Symbole planétaire du football, le FC Barcelone traverse depuis plusieurs années une crise financière profonde, longtemps masquée par son prestige sportif et son poids médiatique. Derrière l’image d’un géant toujours compétitif, la réalité économique du club catalan inquiète de plus en plus, au point de devenir un enjeu central du débat politique interne.
Cette fragilité économique a récemment été remise en lumière par Victor Font, principal opposant à Joan Laporta en vue des prochaines élections présidentielles. Selon lui, la situation du Barça est historique… dans le mauvais sens du terme. Le club blaugrana serait aujourd’hui « le club le plus endetté de l’histoire du football ». Un constat alarmant qui, d’après Font, expose l’institution à un danger majeur : « Si des changements urgents ne sont pas opérés, le Barça court le grave risque de tomber entre les mains d’une société », a-t-il alerté dans des propos relayés par As.

Une crise visible jusque sur le marché des transferts
Pour Victor Font, cette faiblesse économique ne relève pas d’un simple débat comptable, mais se ressent concrètement dans le quotidien sportif du club. « Elle est évidente dans le fait que, jusqu’à aujourd’hui, nous ne pouvons toujours pas recruter des joueurs normalement », a-t-il souligné. Il rappelle également que l’ampleur de la dette du Barça a récemment été mise en avant par le New York Times, renforçant l’idée d’un club vivant sous une pression financière constante.

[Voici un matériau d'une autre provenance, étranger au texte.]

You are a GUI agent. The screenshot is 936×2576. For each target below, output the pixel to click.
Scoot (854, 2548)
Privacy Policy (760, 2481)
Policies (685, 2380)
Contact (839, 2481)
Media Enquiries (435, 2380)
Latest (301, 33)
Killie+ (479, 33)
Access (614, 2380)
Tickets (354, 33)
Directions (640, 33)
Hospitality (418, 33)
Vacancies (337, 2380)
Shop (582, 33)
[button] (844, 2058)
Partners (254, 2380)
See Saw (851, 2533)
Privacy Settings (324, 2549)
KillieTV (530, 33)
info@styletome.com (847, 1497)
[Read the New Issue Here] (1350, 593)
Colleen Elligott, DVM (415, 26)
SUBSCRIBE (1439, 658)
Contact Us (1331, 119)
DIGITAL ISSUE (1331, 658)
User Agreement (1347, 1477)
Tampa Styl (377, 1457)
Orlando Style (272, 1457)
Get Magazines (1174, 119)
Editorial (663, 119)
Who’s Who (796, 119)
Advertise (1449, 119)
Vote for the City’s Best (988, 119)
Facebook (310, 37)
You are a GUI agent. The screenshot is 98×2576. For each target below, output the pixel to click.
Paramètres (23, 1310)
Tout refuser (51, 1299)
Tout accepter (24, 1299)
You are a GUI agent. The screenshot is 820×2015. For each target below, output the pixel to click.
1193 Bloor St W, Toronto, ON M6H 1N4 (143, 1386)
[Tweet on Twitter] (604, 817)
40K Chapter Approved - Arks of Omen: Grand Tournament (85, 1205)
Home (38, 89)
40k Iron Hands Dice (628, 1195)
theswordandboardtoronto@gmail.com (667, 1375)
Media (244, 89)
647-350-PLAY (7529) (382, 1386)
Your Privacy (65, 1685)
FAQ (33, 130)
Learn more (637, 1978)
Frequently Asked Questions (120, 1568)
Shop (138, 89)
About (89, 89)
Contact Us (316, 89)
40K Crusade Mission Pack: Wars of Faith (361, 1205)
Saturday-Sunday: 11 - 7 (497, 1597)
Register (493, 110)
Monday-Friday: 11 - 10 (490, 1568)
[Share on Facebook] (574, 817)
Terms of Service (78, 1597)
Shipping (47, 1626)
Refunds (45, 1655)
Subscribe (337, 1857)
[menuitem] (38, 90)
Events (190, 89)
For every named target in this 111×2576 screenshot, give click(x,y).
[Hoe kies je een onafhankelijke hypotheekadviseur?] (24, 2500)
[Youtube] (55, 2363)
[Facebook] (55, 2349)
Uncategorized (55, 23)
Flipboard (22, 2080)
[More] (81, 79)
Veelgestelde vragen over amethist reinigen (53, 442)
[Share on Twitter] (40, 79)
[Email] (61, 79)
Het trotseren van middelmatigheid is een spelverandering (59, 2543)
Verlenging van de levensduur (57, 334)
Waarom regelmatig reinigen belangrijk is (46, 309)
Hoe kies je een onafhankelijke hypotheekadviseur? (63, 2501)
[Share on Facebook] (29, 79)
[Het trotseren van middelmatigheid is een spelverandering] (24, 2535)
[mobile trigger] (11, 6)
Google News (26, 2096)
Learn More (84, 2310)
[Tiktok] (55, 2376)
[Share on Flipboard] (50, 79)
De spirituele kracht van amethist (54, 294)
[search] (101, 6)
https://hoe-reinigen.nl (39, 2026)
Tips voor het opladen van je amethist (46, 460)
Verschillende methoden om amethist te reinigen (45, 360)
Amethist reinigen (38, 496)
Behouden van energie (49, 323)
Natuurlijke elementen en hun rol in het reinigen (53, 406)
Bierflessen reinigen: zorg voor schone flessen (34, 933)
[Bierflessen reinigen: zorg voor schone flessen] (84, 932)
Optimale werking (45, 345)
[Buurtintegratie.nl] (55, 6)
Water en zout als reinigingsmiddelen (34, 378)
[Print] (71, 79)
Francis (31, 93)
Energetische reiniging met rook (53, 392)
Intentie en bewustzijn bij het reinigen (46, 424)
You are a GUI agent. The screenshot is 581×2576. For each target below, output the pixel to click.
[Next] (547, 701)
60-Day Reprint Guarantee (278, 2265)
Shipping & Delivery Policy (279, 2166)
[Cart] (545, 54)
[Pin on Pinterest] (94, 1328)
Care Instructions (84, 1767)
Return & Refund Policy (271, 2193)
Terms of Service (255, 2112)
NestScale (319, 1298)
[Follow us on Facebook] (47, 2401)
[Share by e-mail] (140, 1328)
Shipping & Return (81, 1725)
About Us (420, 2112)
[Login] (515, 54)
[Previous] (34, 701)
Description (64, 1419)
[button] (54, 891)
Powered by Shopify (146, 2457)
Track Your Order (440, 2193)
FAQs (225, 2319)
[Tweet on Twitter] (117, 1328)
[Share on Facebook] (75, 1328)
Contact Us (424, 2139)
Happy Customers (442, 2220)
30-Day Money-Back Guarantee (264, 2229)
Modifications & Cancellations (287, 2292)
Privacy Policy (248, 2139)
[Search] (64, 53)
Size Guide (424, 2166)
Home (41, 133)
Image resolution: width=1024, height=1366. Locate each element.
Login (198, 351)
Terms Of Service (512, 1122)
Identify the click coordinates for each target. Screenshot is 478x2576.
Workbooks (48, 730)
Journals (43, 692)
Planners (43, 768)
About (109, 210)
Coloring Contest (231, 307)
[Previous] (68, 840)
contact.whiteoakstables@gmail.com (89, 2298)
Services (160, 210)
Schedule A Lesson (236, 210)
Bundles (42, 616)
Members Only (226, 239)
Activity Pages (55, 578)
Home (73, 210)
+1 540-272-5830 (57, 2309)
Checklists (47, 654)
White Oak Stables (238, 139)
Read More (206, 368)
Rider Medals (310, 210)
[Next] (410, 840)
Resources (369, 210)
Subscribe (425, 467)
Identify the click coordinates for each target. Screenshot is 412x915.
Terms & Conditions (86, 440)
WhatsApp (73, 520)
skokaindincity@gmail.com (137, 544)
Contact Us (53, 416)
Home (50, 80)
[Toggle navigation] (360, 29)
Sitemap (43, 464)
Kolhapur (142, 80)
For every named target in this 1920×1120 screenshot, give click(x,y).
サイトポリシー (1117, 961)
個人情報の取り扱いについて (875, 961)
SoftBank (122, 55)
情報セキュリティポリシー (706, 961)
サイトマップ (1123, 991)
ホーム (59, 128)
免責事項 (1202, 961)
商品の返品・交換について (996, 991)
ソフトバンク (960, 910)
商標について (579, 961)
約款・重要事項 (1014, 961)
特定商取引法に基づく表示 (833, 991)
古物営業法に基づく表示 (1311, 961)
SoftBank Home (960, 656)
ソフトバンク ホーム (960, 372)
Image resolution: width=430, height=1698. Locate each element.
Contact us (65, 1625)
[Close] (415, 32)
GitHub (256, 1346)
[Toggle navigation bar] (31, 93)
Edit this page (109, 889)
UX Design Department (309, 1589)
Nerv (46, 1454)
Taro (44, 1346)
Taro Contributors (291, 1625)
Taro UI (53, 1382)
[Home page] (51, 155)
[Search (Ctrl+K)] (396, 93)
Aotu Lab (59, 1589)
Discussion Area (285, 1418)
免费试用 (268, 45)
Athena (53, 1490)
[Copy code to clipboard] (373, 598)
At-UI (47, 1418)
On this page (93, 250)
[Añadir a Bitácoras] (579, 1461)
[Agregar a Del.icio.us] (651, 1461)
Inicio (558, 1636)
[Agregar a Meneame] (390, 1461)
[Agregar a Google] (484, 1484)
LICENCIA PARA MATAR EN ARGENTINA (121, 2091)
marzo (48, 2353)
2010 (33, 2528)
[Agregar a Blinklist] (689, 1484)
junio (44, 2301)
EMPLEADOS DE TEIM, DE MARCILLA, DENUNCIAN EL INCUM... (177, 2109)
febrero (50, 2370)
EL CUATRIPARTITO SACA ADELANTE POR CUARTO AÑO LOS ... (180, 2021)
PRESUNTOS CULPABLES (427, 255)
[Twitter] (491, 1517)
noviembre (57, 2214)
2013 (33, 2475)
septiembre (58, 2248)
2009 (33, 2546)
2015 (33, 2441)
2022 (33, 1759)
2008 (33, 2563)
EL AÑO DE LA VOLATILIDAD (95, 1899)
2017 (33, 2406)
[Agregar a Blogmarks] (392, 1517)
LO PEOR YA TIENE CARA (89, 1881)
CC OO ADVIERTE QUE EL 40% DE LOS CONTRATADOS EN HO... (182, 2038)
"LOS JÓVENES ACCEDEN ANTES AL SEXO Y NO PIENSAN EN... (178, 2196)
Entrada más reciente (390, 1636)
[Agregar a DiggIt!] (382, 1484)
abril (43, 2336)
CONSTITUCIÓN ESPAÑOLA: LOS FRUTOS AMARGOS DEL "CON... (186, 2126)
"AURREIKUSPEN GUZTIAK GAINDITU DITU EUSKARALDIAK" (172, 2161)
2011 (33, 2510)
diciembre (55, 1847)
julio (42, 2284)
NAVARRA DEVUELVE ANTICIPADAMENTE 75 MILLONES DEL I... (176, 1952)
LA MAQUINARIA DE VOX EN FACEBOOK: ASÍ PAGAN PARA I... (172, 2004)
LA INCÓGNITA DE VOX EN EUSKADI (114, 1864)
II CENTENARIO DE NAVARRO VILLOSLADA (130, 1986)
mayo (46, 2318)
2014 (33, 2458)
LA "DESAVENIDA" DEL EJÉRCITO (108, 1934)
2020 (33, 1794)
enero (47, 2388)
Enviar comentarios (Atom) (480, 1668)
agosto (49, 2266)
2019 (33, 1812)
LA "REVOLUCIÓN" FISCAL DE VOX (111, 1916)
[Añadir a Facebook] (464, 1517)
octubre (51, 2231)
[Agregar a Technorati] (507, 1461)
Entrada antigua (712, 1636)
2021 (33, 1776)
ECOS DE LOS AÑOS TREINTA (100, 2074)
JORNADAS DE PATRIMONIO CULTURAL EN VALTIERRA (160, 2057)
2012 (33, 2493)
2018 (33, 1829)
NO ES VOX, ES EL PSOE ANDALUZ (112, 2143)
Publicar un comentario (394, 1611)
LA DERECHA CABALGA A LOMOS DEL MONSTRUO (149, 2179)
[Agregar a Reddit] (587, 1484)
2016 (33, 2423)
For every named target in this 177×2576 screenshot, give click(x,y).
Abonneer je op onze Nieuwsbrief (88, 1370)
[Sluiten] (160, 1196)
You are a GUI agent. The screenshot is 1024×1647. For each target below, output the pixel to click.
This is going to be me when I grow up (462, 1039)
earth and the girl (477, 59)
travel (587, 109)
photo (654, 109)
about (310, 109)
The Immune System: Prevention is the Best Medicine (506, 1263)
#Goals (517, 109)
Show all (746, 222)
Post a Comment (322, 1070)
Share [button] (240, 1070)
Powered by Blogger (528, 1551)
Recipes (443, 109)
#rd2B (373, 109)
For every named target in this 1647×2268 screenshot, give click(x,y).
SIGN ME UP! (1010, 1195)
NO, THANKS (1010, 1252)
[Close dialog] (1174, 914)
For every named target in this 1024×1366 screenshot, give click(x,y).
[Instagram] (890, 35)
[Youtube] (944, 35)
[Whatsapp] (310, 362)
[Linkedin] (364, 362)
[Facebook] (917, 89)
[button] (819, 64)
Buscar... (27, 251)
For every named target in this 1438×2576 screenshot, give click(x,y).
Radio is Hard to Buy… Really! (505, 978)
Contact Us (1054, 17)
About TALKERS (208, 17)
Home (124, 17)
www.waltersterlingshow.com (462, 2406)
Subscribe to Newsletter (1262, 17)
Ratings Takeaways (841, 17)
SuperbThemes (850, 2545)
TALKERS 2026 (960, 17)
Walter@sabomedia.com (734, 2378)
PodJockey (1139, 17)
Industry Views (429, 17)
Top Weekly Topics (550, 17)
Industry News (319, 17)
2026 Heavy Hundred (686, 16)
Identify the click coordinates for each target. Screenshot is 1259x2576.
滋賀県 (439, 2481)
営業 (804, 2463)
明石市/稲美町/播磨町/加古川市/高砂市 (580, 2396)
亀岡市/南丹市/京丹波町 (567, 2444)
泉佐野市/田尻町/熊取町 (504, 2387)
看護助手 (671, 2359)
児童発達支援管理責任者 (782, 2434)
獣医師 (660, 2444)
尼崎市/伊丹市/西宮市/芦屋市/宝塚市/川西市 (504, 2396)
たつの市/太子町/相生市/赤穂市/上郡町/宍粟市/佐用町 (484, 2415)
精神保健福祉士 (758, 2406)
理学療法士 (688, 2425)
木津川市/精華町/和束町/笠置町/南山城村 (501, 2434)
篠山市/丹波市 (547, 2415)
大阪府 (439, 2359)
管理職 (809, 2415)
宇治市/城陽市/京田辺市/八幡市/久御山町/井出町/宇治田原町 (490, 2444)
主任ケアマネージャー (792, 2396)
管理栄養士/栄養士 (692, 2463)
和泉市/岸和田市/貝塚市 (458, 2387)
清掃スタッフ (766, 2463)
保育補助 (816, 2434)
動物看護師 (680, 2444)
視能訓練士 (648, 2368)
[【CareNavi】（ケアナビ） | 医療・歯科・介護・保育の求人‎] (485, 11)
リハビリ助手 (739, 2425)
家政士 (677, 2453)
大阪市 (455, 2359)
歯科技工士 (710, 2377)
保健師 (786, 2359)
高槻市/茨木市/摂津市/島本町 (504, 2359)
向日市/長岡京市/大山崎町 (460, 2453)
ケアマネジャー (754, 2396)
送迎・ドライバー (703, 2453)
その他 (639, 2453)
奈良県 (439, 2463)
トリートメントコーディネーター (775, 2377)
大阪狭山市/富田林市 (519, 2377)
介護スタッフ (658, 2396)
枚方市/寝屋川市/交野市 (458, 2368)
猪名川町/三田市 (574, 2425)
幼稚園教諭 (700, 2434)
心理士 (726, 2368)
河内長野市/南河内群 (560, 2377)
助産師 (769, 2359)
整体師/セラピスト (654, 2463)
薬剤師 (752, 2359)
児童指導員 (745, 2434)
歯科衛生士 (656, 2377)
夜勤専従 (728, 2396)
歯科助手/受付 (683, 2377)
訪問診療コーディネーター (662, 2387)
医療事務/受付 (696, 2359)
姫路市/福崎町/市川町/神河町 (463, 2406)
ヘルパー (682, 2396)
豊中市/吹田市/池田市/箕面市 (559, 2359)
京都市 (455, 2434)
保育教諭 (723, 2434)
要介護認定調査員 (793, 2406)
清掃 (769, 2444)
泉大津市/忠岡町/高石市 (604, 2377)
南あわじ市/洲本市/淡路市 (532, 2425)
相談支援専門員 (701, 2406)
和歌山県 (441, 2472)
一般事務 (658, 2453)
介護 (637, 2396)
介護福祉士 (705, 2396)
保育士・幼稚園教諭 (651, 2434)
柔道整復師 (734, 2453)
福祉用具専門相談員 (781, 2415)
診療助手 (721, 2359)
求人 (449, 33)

2,5 milliards d’euros de dettes
Le leader du mouvement « Nosotros », formation avec laquelle il entend se présenter aux prochaines élections, dresse un tableau chiffré particulièrement préoccupant. Selon lui, la dette totale du FC Barcelone atteindrait désormais 2,5 milliards d’euros. Une somme colossale, dont environ 1,5 milliard serait liée au projet Espai Barça, tandis qu’un milliard concernerait les activités courantes du club.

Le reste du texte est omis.